**What is required:**
Set out every one of the records below as a numbered list, one per line, and drop any blank lines.
═══
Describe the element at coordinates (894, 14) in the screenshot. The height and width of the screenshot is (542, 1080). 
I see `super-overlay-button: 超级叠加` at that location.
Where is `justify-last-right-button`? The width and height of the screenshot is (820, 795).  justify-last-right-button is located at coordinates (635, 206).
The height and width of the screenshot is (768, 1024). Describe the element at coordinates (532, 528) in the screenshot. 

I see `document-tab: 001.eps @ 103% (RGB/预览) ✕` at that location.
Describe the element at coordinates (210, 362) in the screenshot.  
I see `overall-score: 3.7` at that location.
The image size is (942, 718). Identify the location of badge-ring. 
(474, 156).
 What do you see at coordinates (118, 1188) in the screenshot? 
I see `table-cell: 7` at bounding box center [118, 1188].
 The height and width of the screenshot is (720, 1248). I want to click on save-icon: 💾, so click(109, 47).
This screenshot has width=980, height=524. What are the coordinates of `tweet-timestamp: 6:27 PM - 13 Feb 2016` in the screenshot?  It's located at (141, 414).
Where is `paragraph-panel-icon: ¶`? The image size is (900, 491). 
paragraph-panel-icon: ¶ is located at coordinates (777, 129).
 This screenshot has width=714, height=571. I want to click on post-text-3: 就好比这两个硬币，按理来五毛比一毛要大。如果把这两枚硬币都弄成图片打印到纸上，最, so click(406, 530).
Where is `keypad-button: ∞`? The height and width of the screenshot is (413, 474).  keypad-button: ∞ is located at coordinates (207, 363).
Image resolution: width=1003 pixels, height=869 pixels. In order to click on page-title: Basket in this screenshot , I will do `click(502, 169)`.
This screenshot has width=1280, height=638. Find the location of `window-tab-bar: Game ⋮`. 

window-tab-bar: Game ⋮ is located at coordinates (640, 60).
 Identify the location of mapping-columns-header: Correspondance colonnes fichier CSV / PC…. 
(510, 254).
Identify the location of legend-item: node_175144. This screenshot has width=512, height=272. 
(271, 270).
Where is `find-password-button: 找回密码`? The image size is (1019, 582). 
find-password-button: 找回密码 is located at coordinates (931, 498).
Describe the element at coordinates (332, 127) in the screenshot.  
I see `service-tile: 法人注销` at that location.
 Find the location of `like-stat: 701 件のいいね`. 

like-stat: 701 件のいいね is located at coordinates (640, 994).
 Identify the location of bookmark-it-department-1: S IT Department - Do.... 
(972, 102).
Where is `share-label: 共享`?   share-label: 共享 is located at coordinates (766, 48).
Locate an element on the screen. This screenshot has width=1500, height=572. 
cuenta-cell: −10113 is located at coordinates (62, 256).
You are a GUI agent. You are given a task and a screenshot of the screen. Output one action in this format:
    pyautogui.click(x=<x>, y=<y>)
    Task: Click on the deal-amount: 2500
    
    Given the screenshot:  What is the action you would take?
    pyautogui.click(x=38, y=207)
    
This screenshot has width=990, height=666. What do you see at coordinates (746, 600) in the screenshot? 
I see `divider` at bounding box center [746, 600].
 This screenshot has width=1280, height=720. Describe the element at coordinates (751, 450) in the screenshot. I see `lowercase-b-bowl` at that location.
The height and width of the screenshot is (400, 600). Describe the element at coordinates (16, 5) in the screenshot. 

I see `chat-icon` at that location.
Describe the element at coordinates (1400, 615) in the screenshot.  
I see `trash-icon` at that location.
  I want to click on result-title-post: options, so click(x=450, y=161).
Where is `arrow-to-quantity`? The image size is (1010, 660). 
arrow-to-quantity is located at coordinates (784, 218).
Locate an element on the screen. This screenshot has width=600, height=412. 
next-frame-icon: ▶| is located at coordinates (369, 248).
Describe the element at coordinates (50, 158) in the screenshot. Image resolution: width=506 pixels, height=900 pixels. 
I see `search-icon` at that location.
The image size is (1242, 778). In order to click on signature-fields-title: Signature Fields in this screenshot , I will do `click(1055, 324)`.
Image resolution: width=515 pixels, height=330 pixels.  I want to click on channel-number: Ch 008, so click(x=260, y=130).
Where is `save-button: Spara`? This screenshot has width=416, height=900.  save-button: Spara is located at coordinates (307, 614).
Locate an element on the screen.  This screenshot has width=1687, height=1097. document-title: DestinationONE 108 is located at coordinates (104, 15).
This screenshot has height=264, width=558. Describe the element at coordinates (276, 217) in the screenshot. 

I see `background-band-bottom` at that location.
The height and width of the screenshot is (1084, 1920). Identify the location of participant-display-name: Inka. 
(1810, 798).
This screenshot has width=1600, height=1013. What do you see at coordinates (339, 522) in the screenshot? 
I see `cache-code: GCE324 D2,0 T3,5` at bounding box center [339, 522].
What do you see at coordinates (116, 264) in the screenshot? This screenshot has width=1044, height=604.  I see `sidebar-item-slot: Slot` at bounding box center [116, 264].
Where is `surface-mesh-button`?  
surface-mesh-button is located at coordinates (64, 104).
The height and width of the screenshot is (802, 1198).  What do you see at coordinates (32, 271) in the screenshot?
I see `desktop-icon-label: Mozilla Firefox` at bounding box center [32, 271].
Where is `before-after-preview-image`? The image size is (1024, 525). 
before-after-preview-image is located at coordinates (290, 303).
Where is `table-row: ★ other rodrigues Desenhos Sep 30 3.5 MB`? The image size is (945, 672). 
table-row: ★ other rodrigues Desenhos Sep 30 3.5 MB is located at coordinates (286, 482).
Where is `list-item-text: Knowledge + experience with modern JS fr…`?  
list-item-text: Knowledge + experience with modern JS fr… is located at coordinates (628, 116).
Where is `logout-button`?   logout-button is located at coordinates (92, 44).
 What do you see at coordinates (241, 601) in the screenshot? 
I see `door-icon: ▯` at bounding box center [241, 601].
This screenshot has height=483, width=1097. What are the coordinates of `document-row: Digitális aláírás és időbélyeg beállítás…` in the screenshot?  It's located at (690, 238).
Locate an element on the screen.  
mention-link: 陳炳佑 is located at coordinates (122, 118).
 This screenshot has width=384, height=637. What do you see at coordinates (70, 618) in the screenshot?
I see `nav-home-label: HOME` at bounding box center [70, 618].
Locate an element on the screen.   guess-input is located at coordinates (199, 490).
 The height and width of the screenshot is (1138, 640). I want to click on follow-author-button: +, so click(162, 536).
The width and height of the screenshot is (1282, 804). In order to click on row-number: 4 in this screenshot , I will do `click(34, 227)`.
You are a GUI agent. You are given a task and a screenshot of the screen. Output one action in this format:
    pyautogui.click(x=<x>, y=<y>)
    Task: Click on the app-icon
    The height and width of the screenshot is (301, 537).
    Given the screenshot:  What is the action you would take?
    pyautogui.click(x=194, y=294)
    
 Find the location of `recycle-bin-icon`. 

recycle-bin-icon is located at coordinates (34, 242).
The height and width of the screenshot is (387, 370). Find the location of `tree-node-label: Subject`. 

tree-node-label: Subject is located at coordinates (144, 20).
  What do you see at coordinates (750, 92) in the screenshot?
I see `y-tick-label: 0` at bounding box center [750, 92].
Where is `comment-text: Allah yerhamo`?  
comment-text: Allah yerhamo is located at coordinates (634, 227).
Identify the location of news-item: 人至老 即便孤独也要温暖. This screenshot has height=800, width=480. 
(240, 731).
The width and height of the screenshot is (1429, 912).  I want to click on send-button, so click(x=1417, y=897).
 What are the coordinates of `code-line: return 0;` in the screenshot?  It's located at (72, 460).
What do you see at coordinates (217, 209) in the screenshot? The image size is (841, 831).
═══
**Finished task:**
1. Describe the element at coordinates (894, 14) in the screenshot. The height and width of the screenshot is (542, 1080). 
2. I see `super-overlay-button: 超级叠加` at that location.
3. Where is `justify-last-right-button`? The width and height of the screenshot is (820, 795).  justify-last-right-button is located at coordinates (635, 206).
4. The height and width of the screenshot is (768, 1024). Describe the element at coordinates (532, 528) in the screenshot. 
5. I see `document-tab: 001.eps @ 103% (RGB/预览) ✕` at that location.
6. Describe the element at coordinates (210, 362) in the screenshot.  
7. I see `overall-score: 3.7` at that location.
8. The image size is (942, 718). Identify the location of badge-ring. 
9. (474, 156).
10.  What do you see at coordinates (118, 1188) in the screenshot? 
11. I see `table-cell: 7` at bounding box center [118, 1188].
12.  The height and width of the screenshot is (720, 1248). I want to click on save-icon: 💾, so click(109, 47).
13. This screenshot has width=980, height=524. What are the coordinates of `tweet-timestamp: 6:27 PM - 13 Feb 2016` in the screenshot?  It's located at (141, 414).
14. Where is `paragraph-panel-icon: ¶`? The image size is (900, 491). 
15. paragraph-panel-icon: ¶ is located at coordinates (777, 129).
16.  This screenshot has width=714, height=571. I want to click on post-text-3: 就好比这两个硬币，按理来五毛比一毛要大。如果把这两枚硬币都弄成图片打印到纸上，最, so click(406, 530).
17. Where is `keypad-button: ∞`? The height and width of the screenshot is (413, 474).  keypad-button: ∞ is located at coordinates (207, 363).
18. Image resolution: width=1003 pixels, height=869 pixels. In order to click on page-title: Basket in this screenshot , I will do `click(502, 169)`.
19. This screenshot has width=1280, height=638. Find the location of `window-tab-bar: Game ⋮`. 
20. window-tab-bar: Game ⋮ is located at coordinates (640, 60).
21.  Identify the location of mapping-columns-header: Correspondance colonnes fichier CSV / PC…. 
22. (510, 254).
23. Identify the location of legend-item: node_175144. This screenshot has width=512, height=272. 
24. (271, 270).
25. Where is `find-password-button: 找回密码`? The image size is (1019, 582). 
26. find-password-button: 找回密码 is located at coordinates (931, 498).
27. Describe the element at coordinates (332, 127) in the screenshot.  
28. I see `service-tile: 法人注销` at that location.
29.  Find the location of `like-stat: 701 件のいいね`. 
30. like-stat: 701 件のいいね is located at coordinates (640, 994).
31.  Identify the location of bookmark-it-department-1: S IT Department - Do.... 
32. (972, 102).
33. Where is `share-label: 共享`?   share-label: 共享 is located at coordinates (766, 48).
34. Locate an element on the screen. This screenshot has width=1500, height=572. 
35. cuenta-cell: −10113 is located at coordinates (62, 256).
36. You are a GUI agent. You are given a task and a screenshot of the screen. Output one action in this format:
37.     pyautogui.click(x=<x>, y=<y>)
38.     Task: Click on the deal-amount: 2500
39.     Given the screenshot:  What is the action you would take?
40.     pyautogui.click(x=38, y=207)
41. This screenshot has width=990, height=666. What do you see at coordinates (746, 600) in the screenshot? 
42. I see `divider` at bounding box center [746, 600].
43.  This screenshot has width=1280, height=720. Describe the element at coordinates (751, 450) in the screenshot. I see `lowercase-b-bowl` at that location.
44. The height and width of the screenshot is (400, 600). Describe the element at coordinates (16, 5) in the screenshot. 
45. I see `chat-icon` at that location.
46. Describe the element at coordinates (1400, 615) in the screenshot.  
47. I see `trash-icon` at that location.
48.   I want to click on result-title-post: options, so click(x=450, y=161).
49. Where is `arrow-to-quantity`? The image size is (1010, 660). 
50. arrow-to-quantity is located at coordinates (784, 218).
51. Locate an element on the screen. This screenshot has width=600, height=412. 
52. next-frame-icon: ▶| is located at coordinates (369, 248).
53. Describe the element at coordinates (50, 158) in the screenshot. Image resolution: width=506 pixels, height=900 pixels. 
54. I see `search-icon` at that location.
55. The image size is (1242, 778). In order to click on signature-fields-title: Signature Fields in this screenshot , I will do `click(1055, 324)`.
56. Image resolution: width=515 pixels, height=330 pixels.  I want to click on channel-number: Ch 008, so click(x=260, y=130).
57. Where is `save-button: Spara`? This screenshot has width=416, height=900.  save-button: Spara is located at coordinates (307, 614).
58. Locate an element on the screen.  This screenshot has width=1687, height=1097. document-title: DestinationONE 108 is located at coordinates (104, 15).
59. This screenshot has height=264, width=558. Describe the element at coordinates (276, 217) in the screenshot. 
60. I see `background-band-bottom` at that location.
61. The height and width of the screenshot is (1084, 1920). Identify the location of participant-display-name: Inka. 
62. (1810, 798).
63. This screenshot has width=1600, height=1013. What do you see at coordinates (339, 522) in the screenshot? 
64. I see `cache-code: GCE324 D2,0 T3,5` at bounding box center [339, 522].
65. What do you see at coordinates (116, 264) in the screenshot? This screenshot has width=1044, height=604.  I see `sidebar-item-slot: Slot` at bounding box center [116, 264].
66. Where is `surface-mesh-button`?  
67. surface-mesh-button is located at coordinates (64, 104).
68. The height and width of the screenshot is (802, 1198).  What do you see at coordinates (32, 271) in the screenshot?
69. I see `desktop-icon-label: Mozilla Firefox` at bounding box center [32, 271].
70. Where is `before-after-preview-image`? The image size is (1024, 525). 
71. before-after-preview-image is located at coordinates (290, 303).
72. Where is `table-row: ★ other rodrigues Desenhos Sep 30 3.5 MB`? The image size is (945, 672). 
73. table-row: ★ other rodrigues Desenhos Sep 30 3.5 MB is located at coordinates (286, 482).
74. Where is `list-item-text: Knowledge + experience with modern JS fr…`?  
75. list-item-text: Knowledge + experience with modern JS fr… is located at coordinates (628, 116).
76. Where is `logout-button`?   logout-button is located at coordinates (92, 44).
77.  What do you see at coordinates (241, 601) in the screenshot? 
78. I see `door-icon: ▯` at bounding box center [241, 601].
79. This screenshot has height=483, width=1097. What are the coordinates of `document-row: Digitális aláírás és időbélyeg beállítás…` in the screenshot?  It's located at (690, 238).
80. Locate an element on the screen.  
81. mention-link: 陳炳佑 is located at coordinates (122, 118).
82.  This screenshot has width=384, height=637. What do you see at coordinates (70, 618) in the screenshot?
83. I see `nav-home-label: HOME` at bounding box center [70, 618].
84. Locate an element on the screen.   guess-input is located at coordinates (199, 490).
85.  The height and width of the screenshot is (1138, 640). I want to click on follow-author-button: +, so click(162, 536).
86. The width and height of the screenshot is (1282, 804). In order to click on row-number: 4 in this screenshot , I will do `click(34, 227)`.
87. You are a GUI agent. You are given a task and a screenshot of the screen. Output one action in this format:
88.     pyautogui.click(x=<x>, y=<y>)
89.     Task: Click on the app-icon
90.     The height and width of the screenshot is (301, 537).
91.     Given the screenshot:  What is the action you would take?
92.     pyautogui.click(x=194, y=294)
93.  Find the location of `recycle-bin-icon`. 
94. recycle-bin-icon is located at coordinates (34, 242).
95. The height and width of the screenshot is (387, 370). Find the location of `tree-node-label: Subject`. 
96. tree-node-label: Subject is located at coordinates (144, 20).
97.   What do you see at coordinates (750, 92) in the screenshot?
98. I see `y-tick-label: 0` at bounding box center [750, 92].
99. Where is `comment-text: Allah yerhamo`?  
100. comment-text: Allah yerhamo is located at coordinates (634, 227).
101. Identify the location of news-item: 人至老 即便孤独也要温暖. This screenshot has height=800, width=480. 
102. (240, 731).
103. The width and height of the screenshot is (1429, 912).  I want to click on send-button, so click(x=1417, y=897).
104.  What are the coordinates of `code-line: return 0;` in the screenshot?  It's located at (72, 460).
105. What do you see at coordinates (217, 209) in the screenshot? The image size is (841, 831).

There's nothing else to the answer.